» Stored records
————

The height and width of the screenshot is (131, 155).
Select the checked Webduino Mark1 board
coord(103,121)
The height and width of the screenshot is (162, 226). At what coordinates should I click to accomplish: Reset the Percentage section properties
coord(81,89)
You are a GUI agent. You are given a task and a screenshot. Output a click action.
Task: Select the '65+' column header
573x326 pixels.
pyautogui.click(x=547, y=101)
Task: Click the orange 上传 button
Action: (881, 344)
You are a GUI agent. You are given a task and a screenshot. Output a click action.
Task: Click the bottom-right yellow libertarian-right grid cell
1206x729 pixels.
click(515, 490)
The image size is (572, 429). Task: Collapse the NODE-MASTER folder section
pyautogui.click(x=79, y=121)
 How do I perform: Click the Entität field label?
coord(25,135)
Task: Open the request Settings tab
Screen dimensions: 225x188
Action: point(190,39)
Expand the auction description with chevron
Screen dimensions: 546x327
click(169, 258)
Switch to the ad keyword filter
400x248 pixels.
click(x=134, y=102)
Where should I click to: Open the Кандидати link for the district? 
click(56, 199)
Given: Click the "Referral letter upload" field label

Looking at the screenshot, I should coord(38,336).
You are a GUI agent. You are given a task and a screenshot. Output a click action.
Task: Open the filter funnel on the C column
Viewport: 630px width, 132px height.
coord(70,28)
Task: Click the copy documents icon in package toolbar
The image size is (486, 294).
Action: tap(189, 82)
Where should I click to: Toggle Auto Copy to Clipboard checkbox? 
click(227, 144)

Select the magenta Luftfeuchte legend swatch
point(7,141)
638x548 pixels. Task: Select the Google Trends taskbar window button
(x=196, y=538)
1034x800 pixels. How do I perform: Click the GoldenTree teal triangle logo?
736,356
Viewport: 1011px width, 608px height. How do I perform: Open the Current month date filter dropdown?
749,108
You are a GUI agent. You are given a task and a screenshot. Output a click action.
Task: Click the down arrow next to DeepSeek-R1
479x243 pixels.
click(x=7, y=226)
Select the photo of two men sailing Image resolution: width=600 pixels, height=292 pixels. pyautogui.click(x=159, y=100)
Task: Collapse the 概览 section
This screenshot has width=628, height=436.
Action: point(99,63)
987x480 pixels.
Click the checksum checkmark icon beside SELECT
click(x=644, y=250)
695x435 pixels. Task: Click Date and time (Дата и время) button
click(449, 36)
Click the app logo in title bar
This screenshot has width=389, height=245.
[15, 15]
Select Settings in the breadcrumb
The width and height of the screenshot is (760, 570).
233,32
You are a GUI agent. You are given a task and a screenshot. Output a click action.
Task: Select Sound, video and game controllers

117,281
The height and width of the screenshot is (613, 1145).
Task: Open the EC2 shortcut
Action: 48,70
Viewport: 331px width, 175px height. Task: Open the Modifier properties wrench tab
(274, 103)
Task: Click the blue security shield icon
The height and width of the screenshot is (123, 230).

————

» EXERCISE AIM
What is needed is an exact copy of the lines from the one containing "Task: Click the blue security shield icon" through the last line of the records above, both included.

» YOUR RESPONSE
Task: Click the blue security shield icon
The height and width of the screenshot is (123, 230).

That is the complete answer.